The Dangers of Communism

The Time Machine was published in 1895, seven years after Marx and Engels published The Communist Manifesto. Although the communist movement was gaining in popularity, many people feared a breakdown of long held social class systems. Because of the industrial boom, the proletariat classes in Western European countries were already growing and beginning to lash out against the richer capitalists. Communism seemed to offer salvation to the laborers and danger to the capitalists by spreading the wealth to those who needed it, rather than concentrating it in the hands of a few.

The Time Machine stresses the dangers of communism to the reader, using a pseudo-scientific explanation of Darwin’s evolution theory to create the semblance of legitimacy.
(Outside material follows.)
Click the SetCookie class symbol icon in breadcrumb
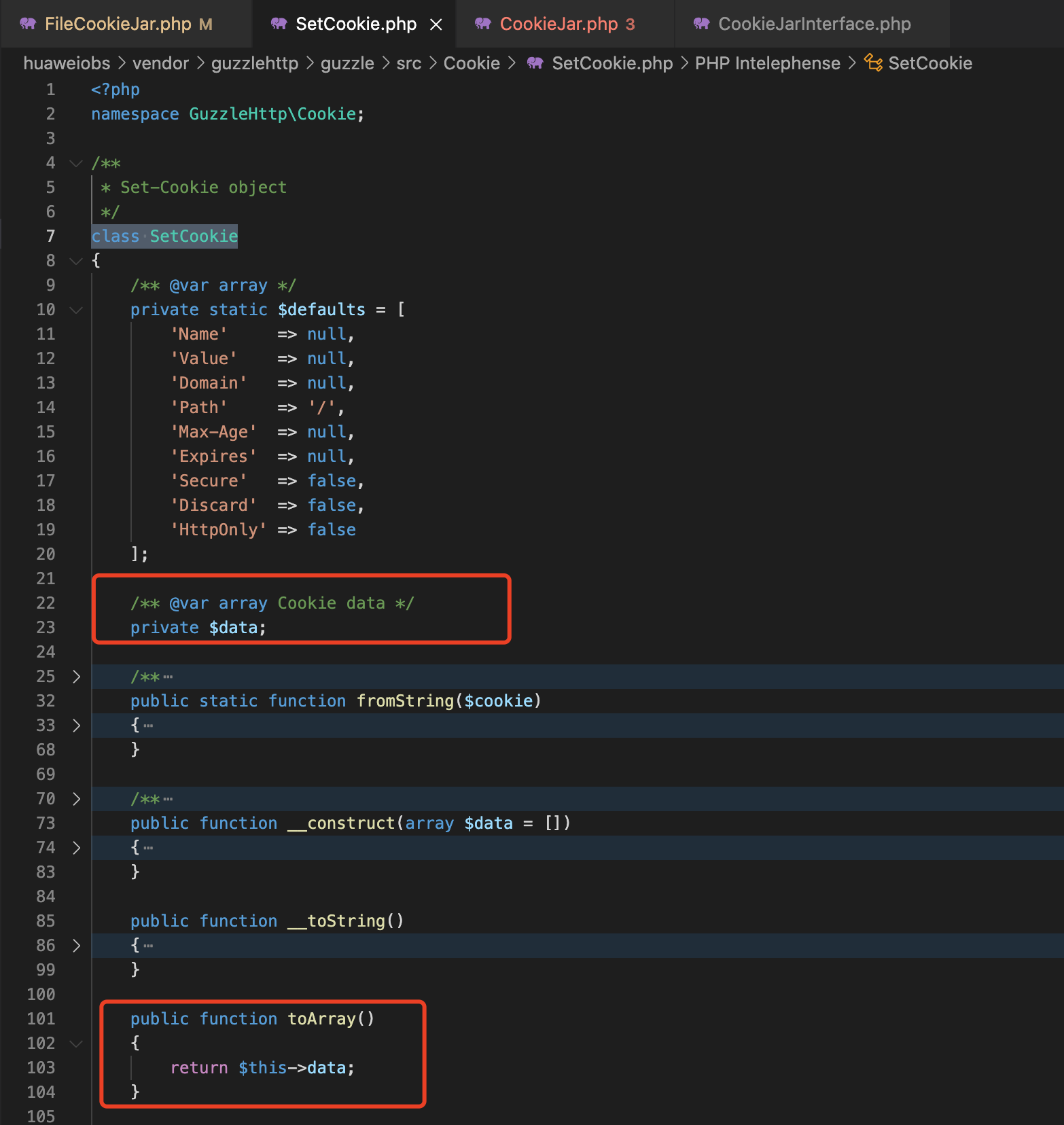1064x1125 pixels. (x=873, y=63)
The Time Traveler arrives in the year 8200, he expected that “the people…would be incredibly in front of us in knowledge, art, and everything” (83). Instead he finds two races that have devolved from the peak of humanity because they lacked capitalist competition. The “higher” race descended from the capitalist, is graceful and delicate. The “lower” race, descended from the laborers, is entirely bestial.
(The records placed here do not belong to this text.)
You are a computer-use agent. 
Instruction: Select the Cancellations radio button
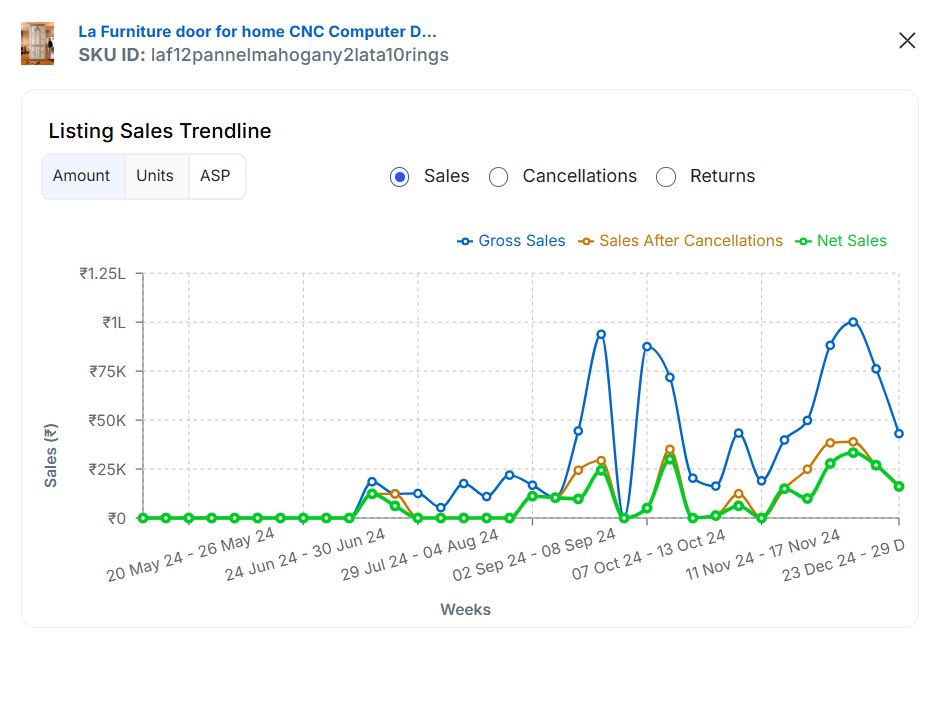pyautogui.click(x=499, y=177)
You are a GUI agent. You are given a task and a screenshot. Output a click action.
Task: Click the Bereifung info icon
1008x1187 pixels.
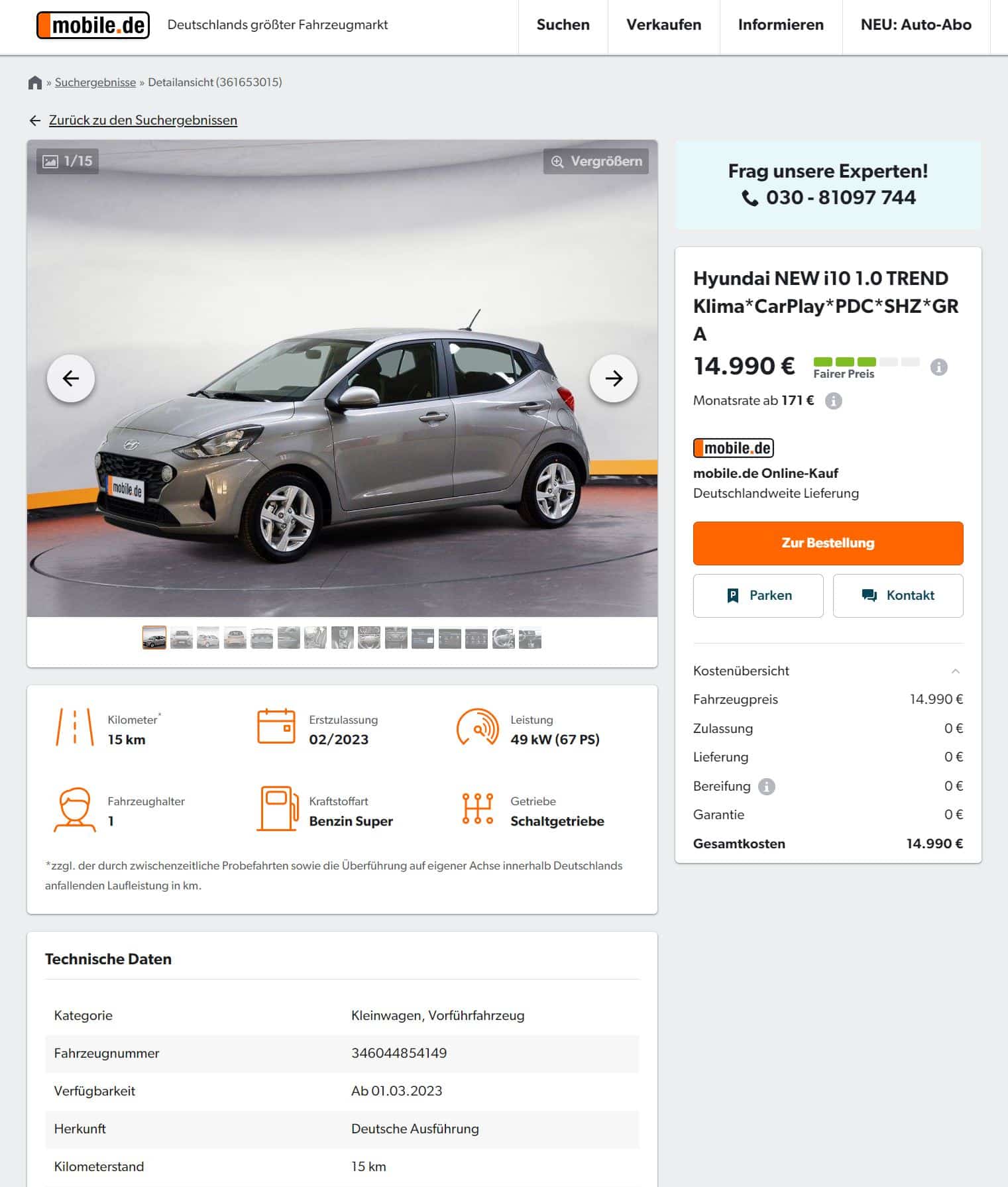[x=766, y=787]

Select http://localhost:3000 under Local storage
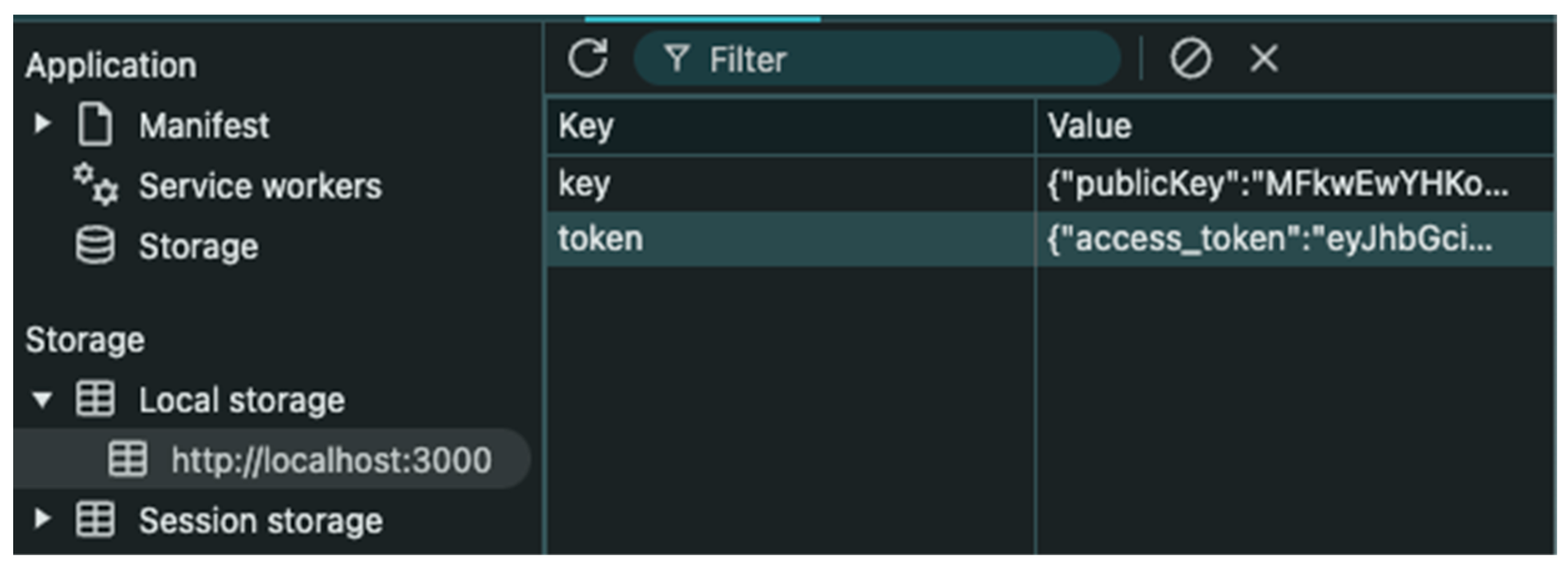coord(331,460)
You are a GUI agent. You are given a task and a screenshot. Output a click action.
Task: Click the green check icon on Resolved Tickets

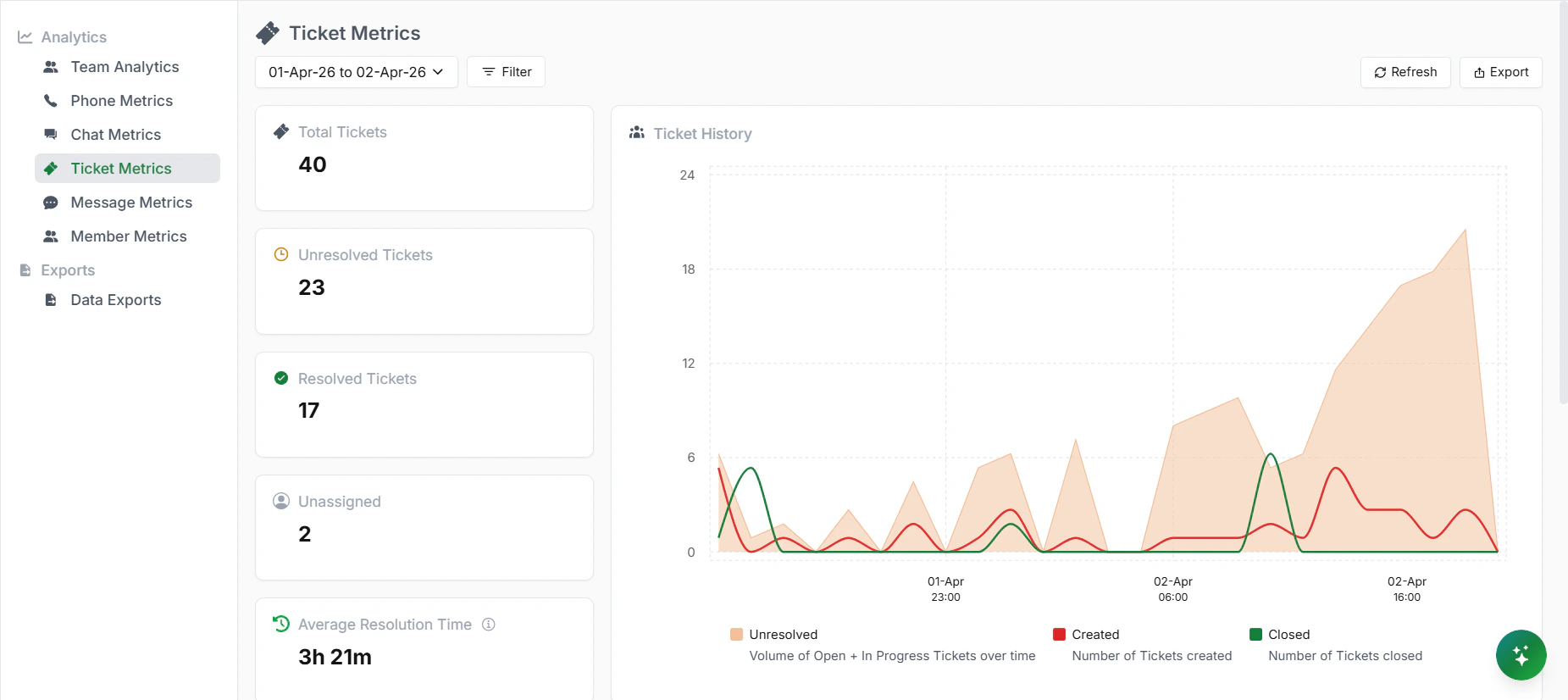[x=281, y=378]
The Eloi (meaning elite) are like children, easily amused and distracted, but still human. The Traveler claims to have never “met people more indolent or more easily fatigued” (86). They lack machinery, complicated speech, physical abilities, everything that humanity prides itself on having. When Weena is drowning, only the Traveler has strength enough to save her. The Eloi do not even have the ability to consume meat or refined foods; they can only live off what they can easily take from nature, i.e. fruits and vegetables. The landscape reflects the change in the people because “the house and the cottage…such characteristic features of…English landscape had disappeared” (88) which the Traveler blames on communism.

The Morlocks (combining the words for human trash and warlock) are bestial laborers that creep out at night to kill the defenseless higher race. The proletariats have become almost like nocturnal apes. The Traveler quotes Darwin’s example of the Kentucky caves to show how the race has evolved from working all day in factories to now living underground. They react solely on instinct, killing and stealing. They maintain some of the machines underground, providing for the Eloi because the work is now imprinted into their genes.
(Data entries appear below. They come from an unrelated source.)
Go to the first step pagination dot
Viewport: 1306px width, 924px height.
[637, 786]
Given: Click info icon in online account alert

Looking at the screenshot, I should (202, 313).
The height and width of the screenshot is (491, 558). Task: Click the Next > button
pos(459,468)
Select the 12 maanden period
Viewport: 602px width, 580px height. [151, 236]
While both races have devolved, because the Eloi began as capitalists (who are naturally smarter and more evolved), they have devolved into children, while the Morlocks have devolved into beasts. The class struggle that was just gaining steam while Wells was writing The Time Machine is projected into the story. The Morlocks are finally getting revenge for being “thrust out of sunshine and ease” (120) by the capitalists by savagely picking off the poor Eloi. Wells allows that the capitalists had done wrong by denying the proletarians wealth and luxury, but he is also warning the reader of what will happen if communism is allowed to continue unchecked. Not only will humanity devolve, but eventually the brutish proletarians will have their final revenge by killing the Eloi who have what little grace left behind by their humanity.

1 comment:

  1. I thought the speciation occurring between the Eloi and Morlocks was interesting when considered with modern issues of genetic engineering. Darwin’s ideas have given contemplations of the future a sort of dystopian twist. Well’s idea could work in an opposite way to apply to the dangers of capitalism and technology. In the Time Machine, a species split occurred along class lines. The potential of unbridled genetic engineering could lead to a similar divide – as those who can afford such modifications would be able to supplement the strength and intellect of their children, a genetic arms race. The widening socioeconomic gap would turn into a genetic split. However, the capitalist elite would not be the fragile, dim Eloi being preyed upon by the lower castes of society.